**Your objective:**
Copy the data verbatim, everything from the line containing "At what (x,y)" down to the line containing "Looking at the", with both of those lines included. Leave the pictures out of your copy.

**Supplied records:**
-=-=-
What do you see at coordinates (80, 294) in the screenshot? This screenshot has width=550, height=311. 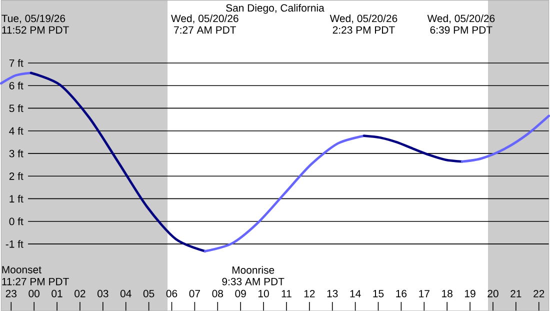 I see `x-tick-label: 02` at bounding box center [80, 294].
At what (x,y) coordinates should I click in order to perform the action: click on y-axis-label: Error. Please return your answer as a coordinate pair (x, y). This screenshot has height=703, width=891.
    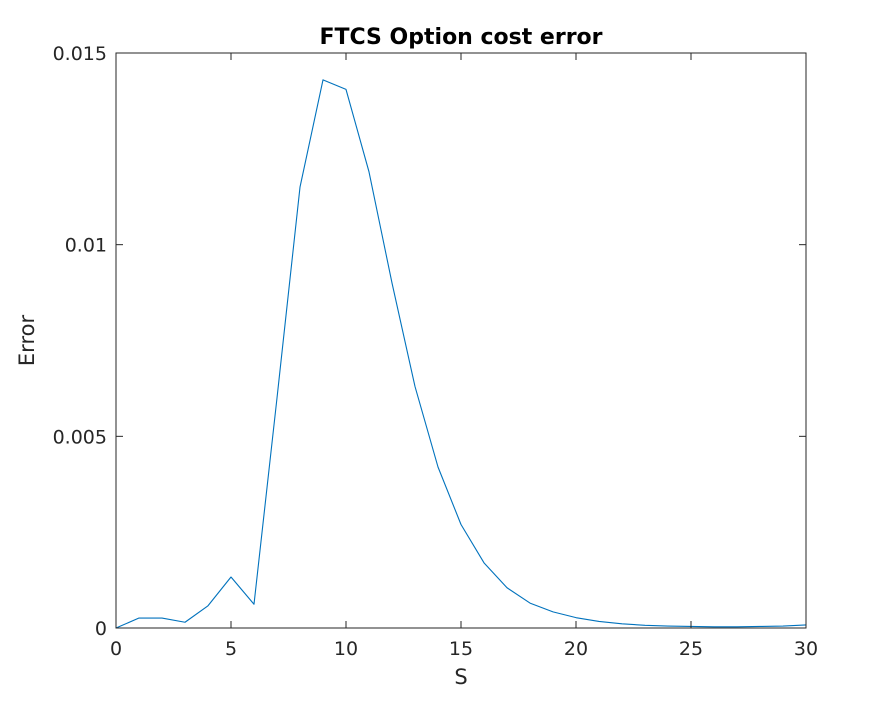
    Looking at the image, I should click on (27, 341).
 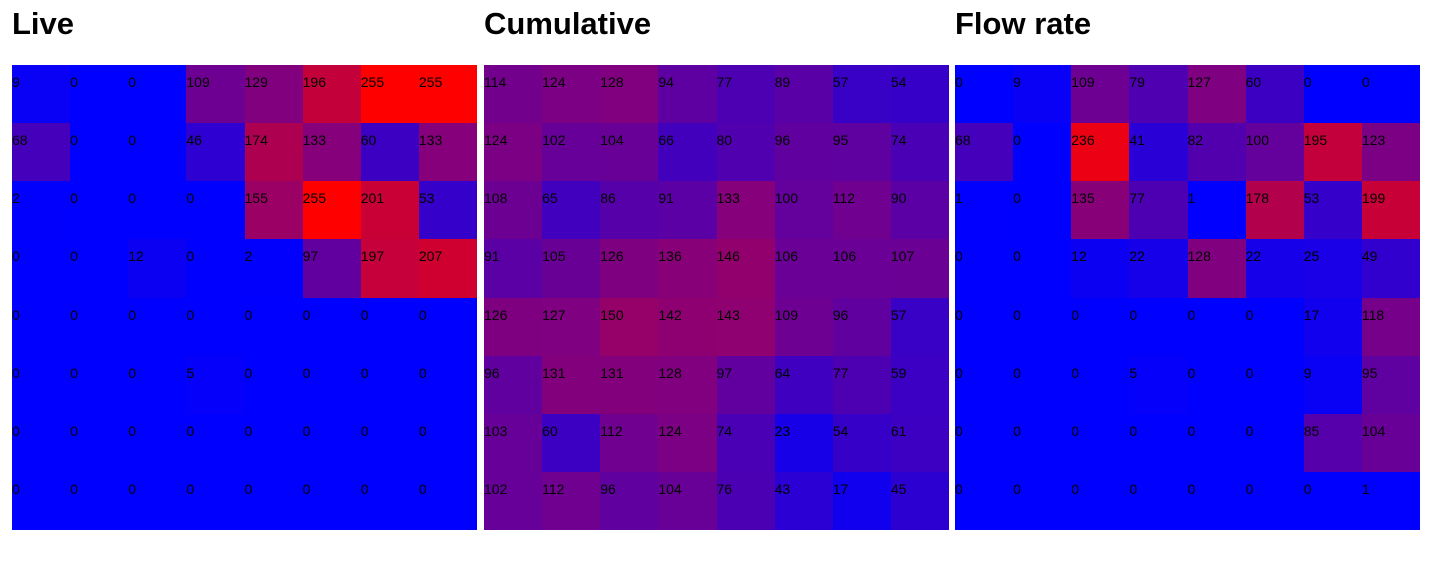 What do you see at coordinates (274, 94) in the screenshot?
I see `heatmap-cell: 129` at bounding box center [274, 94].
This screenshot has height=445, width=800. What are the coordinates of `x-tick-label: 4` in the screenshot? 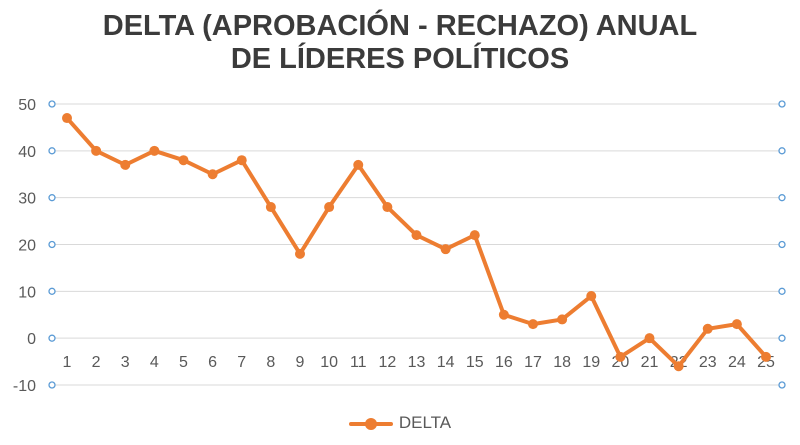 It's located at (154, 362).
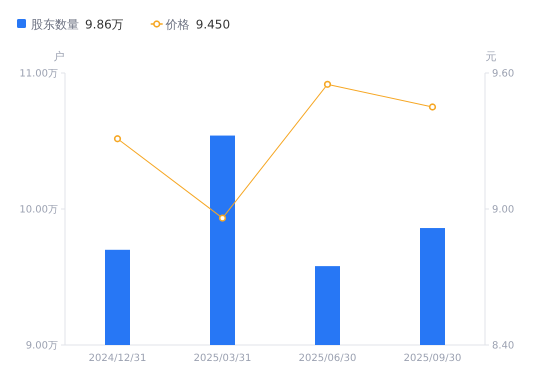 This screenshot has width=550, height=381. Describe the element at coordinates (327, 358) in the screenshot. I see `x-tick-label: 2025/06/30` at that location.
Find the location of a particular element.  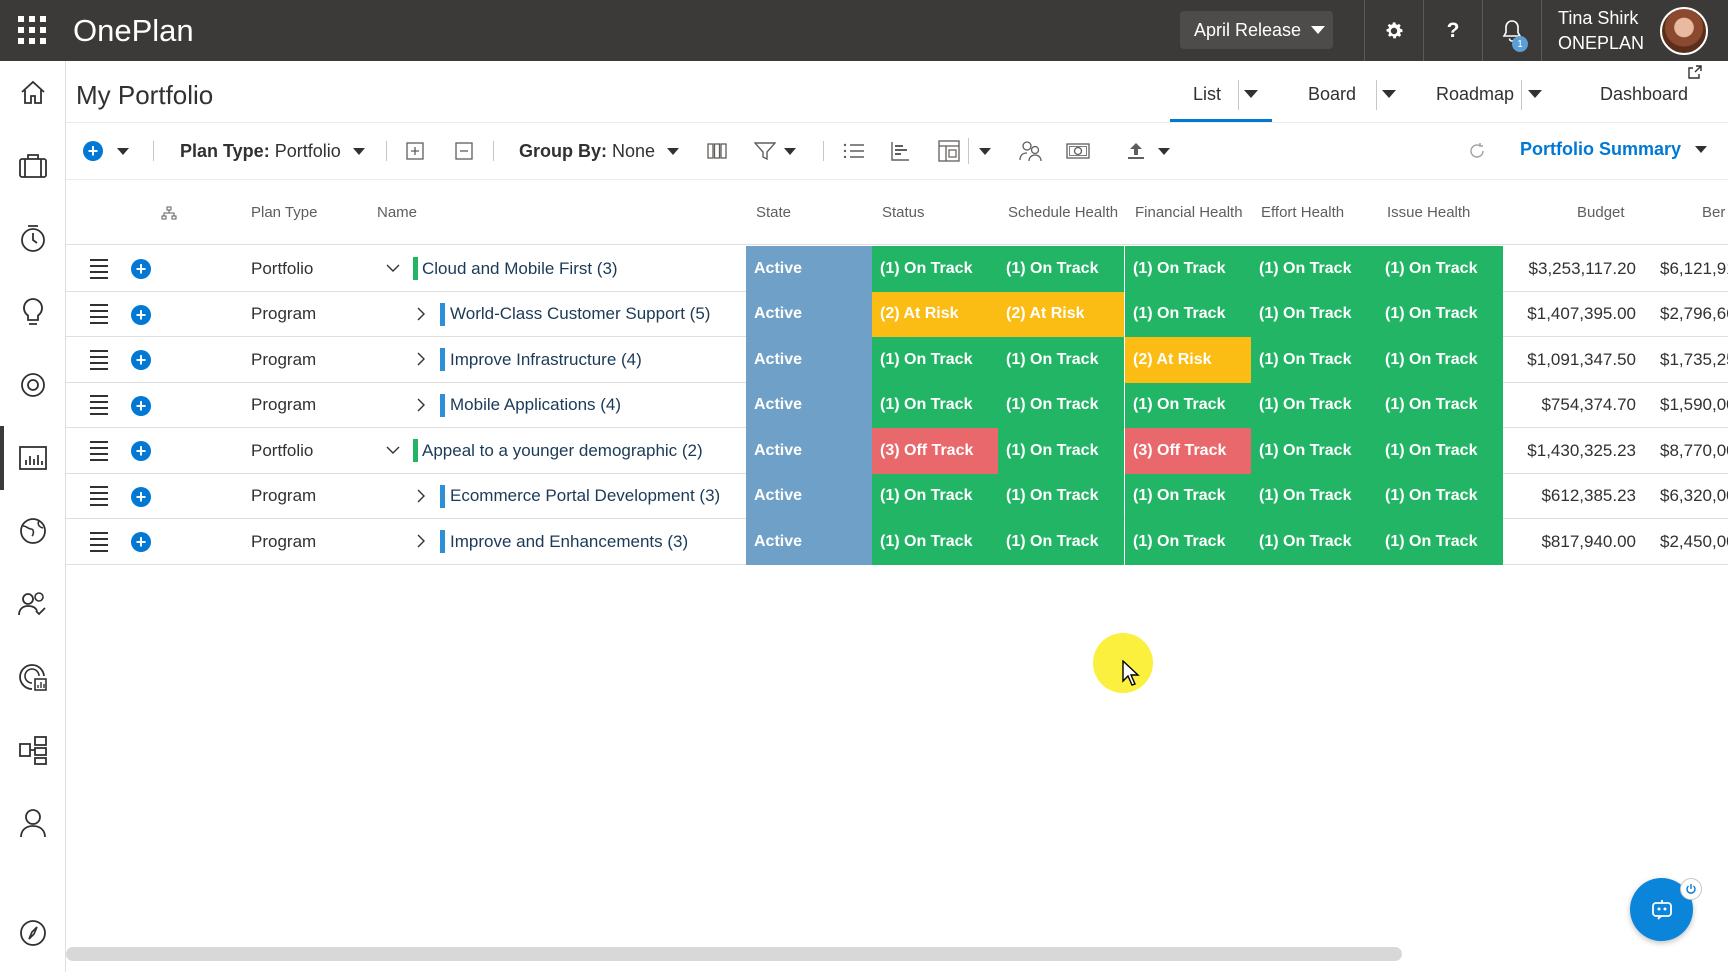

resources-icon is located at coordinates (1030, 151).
-=-=-
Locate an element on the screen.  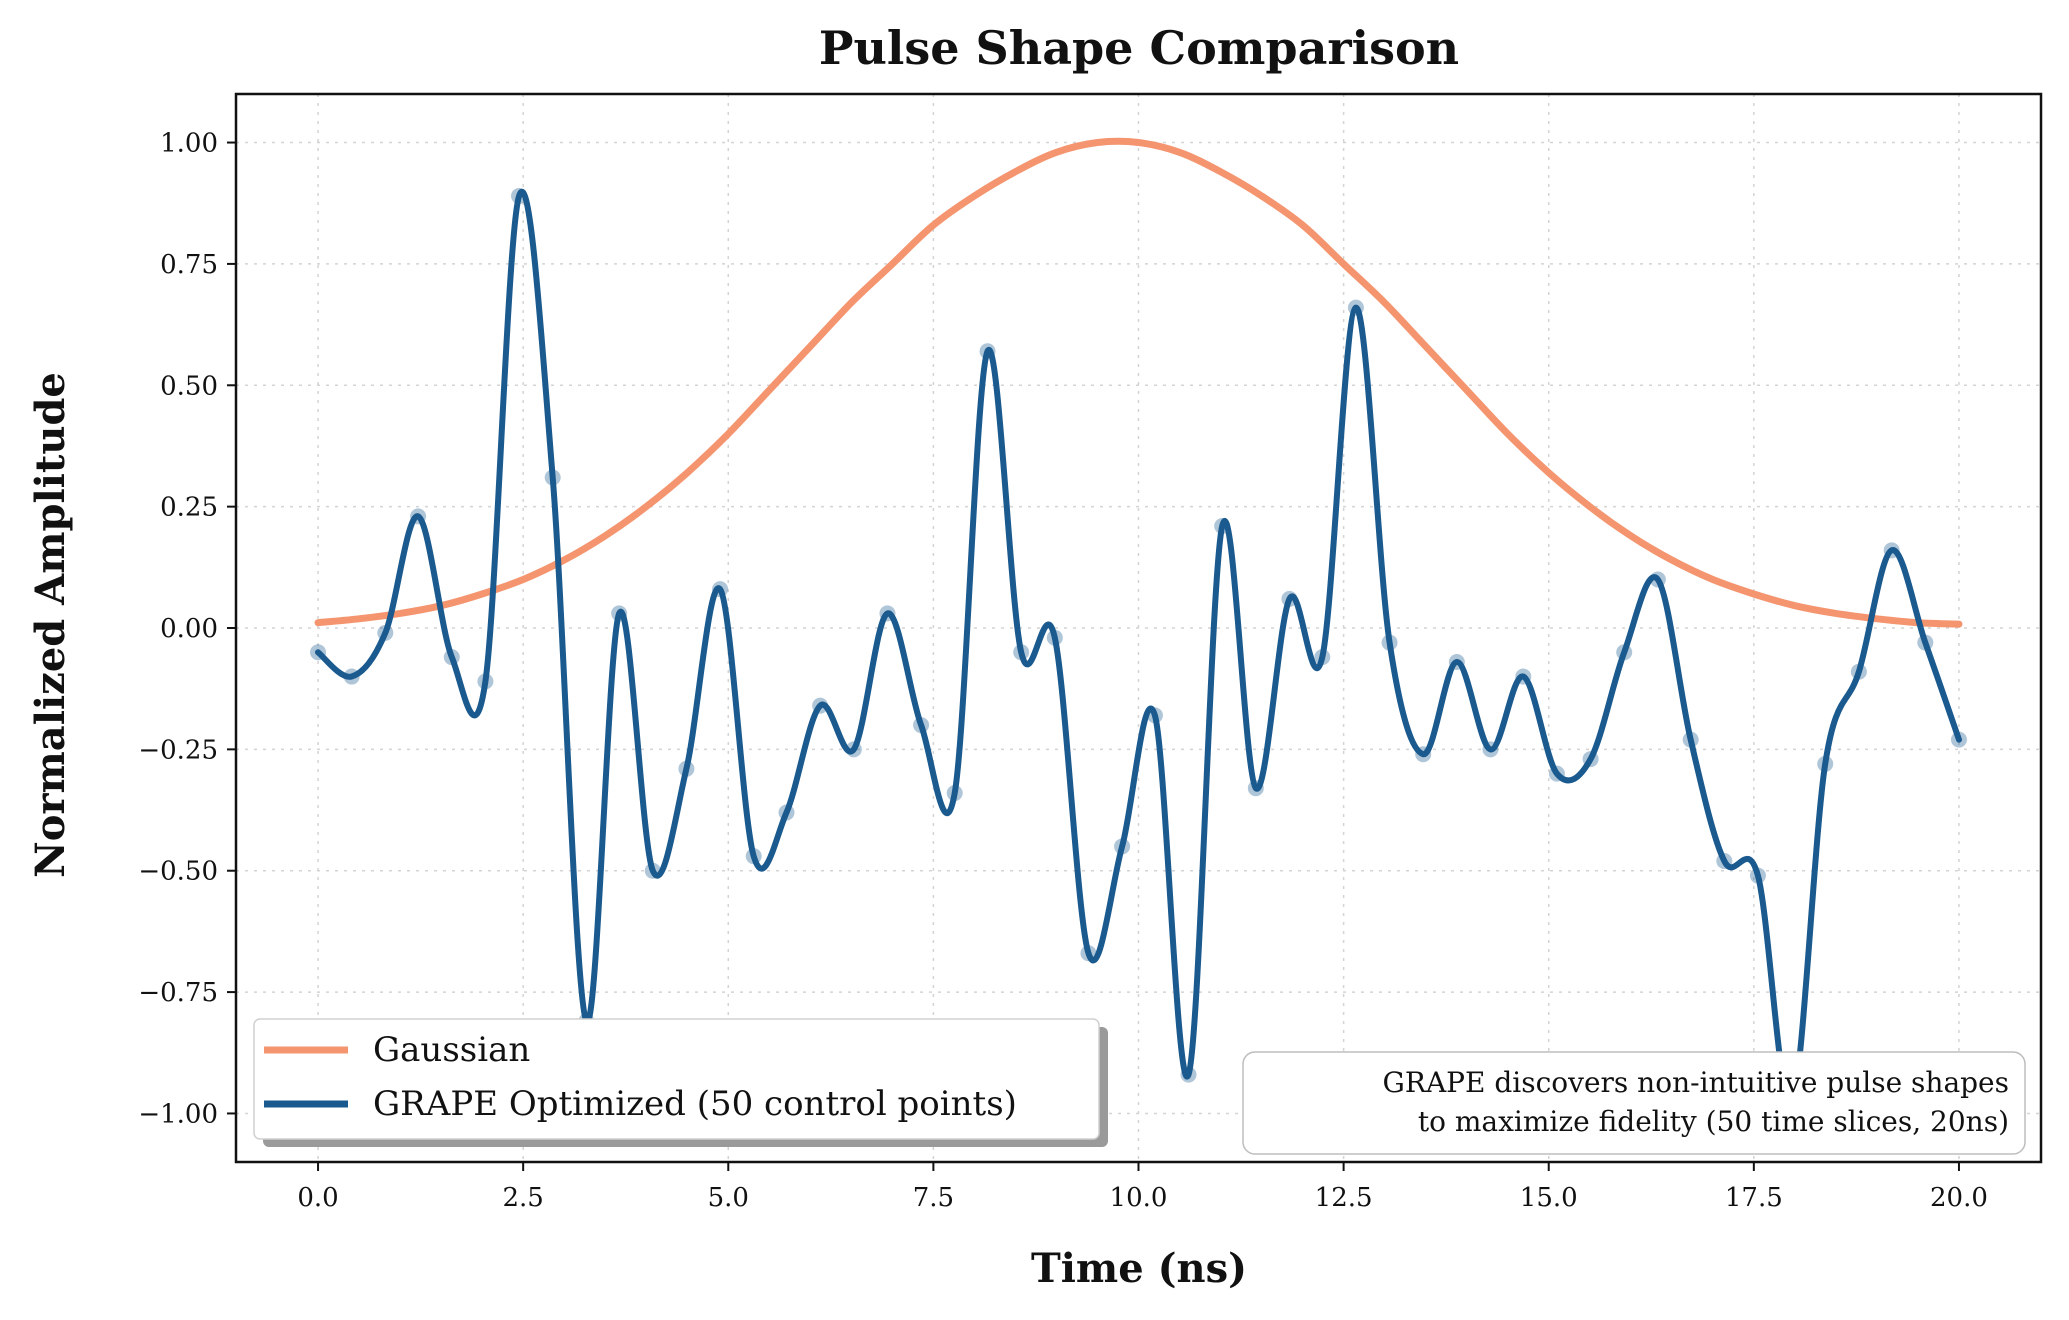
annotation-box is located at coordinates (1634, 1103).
-=-=-
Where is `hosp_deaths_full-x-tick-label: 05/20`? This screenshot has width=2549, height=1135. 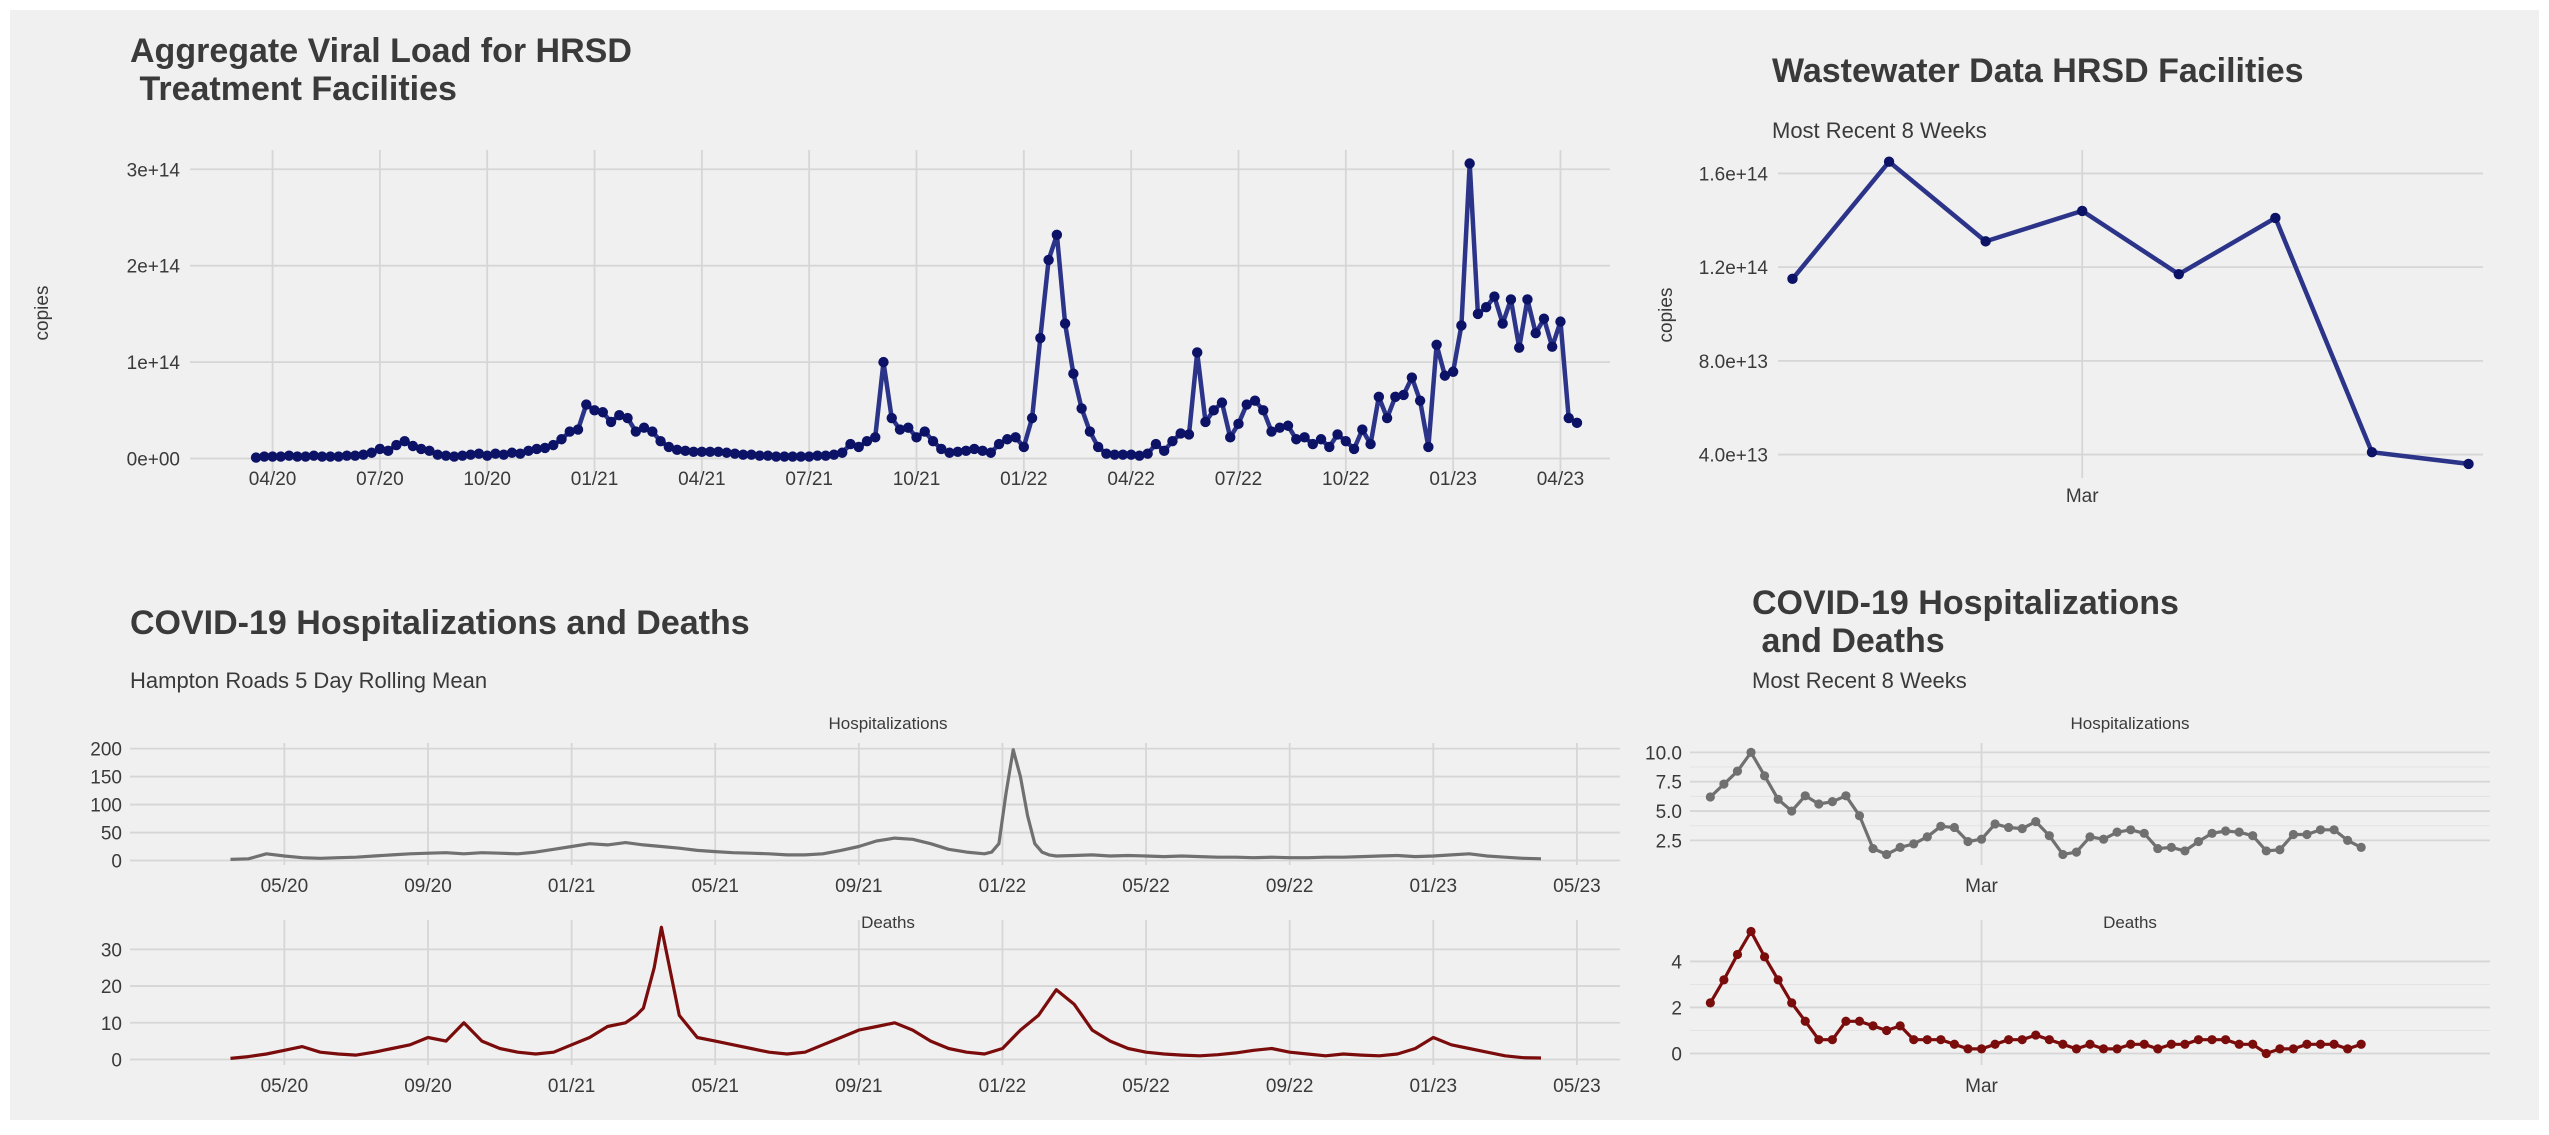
-=-=-
**Task answer:**
At what (x,y) coordinates should I click in order to perform the action: click on y-axis-label: Error. Please return your answer as a coordinate pair (x, y). This screenshot has height=703, width=891.
    Looking at the image, I should click on (27, 341).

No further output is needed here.